» EXERCISE PROMPT: Convert every line of the listing below into a JSON list of strings, one string per line, leaving out blank lines.

══ EXERCISE DATA ══

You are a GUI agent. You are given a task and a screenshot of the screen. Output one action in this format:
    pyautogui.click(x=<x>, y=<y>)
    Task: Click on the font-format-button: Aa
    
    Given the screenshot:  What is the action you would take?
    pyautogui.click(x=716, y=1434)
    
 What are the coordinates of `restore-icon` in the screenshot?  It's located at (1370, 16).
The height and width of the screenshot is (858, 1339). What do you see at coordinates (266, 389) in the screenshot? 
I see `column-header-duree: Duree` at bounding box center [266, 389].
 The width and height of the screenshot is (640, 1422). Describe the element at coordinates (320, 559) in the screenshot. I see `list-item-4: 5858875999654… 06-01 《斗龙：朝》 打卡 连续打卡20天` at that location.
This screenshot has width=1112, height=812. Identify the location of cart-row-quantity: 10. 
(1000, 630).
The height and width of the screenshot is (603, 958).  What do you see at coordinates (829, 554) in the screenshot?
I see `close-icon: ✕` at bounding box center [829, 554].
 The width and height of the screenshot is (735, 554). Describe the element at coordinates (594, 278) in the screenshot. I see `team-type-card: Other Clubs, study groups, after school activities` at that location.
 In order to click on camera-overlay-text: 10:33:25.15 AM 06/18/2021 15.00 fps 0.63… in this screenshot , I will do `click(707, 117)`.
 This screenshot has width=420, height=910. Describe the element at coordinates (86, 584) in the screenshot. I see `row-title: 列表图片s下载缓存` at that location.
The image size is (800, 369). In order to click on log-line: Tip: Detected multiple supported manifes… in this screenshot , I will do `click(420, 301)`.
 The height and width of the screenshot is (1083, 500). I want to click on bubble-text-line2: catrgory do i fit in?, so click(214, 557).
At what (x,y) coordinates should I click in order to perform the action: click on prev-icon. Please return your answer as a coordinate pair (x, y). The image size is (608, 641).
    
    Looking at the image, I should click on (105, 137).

═══

» SOLUTION FOR THIS TASK:
[
  "You are a GUI agent. You are given a task and a screenshot of the screen. Output one action in this format:",
  "    pyautogui.click(x=<x>, y=<y>)",
  "    Task: Click on the font-format-button: Aa",
  "    Given the screenshot:  What is the action you would take?",
  "    pyautogui.click(x=716, y=1434)",
  " What are the coordinates of `restore-icon` in the screenshot?  It's located at (1370, 16).",
  "The height and width of the screenshot is (858, 1339). What do you see at coordinates (266, 389) in the screenshot? ",
  "I see `column-header-duree: Duree` at bounding box center [266, 389].",
  " The width and height of the screenshot is (640, 1422). Describe the element at coordinates (320, 559) in the screenshot. I see `list-item-4: 5858875999654… 06-01 《斗龙：朝》 打卡 连续打卡20天` at that location.",
  "This screenshot has width=1112, height=812. Identify the location of cart-row-quantity: 10. ",
  "(1000, 630).",
  "The height and width of the screenshot is (603, 958).  What do you see at coordinates (829, 554) in the screenshot?",
  "I see `close-icon: ✕` at bounding box center [829, 554].",
  " The width and height of the screenshot is (735, 554). Describe the element at coordinates (594, 278) in the screenshot. I see `team-type-card: Other Clubs, study groups, after school activities` at that location.",
  " In order to click on camera-overlay-text: 10:33:25.15 AM 06/18/2021 15.00 fps 0.63… in this screenshot , I will do `click(707, 117)`.",
  " This screenshot has width=420, height=910. Describe the element at coordinates (86, 584) in the screenshot. I see `row-title: 列表图片s下载缓存` at that location.",
  "The image size is (800, 369). In order to click on log-line: Tip: Detected multiple supported manifes… in this screenshot , I will do `click(420, 301)`.",
  " The height and width of the screenshot is (1083, 500). I want to click on bubble-text-line2: catrgory do i fit in?, so click(214, 557).",
  "At what (x,y) coordinates should I click in order to perform the action: click on prev-icon. Please return your answer as a coordinate pair (x, y). The image size is (608, 641).",
  "    Looking at the image, I should click on (105, 137)."
]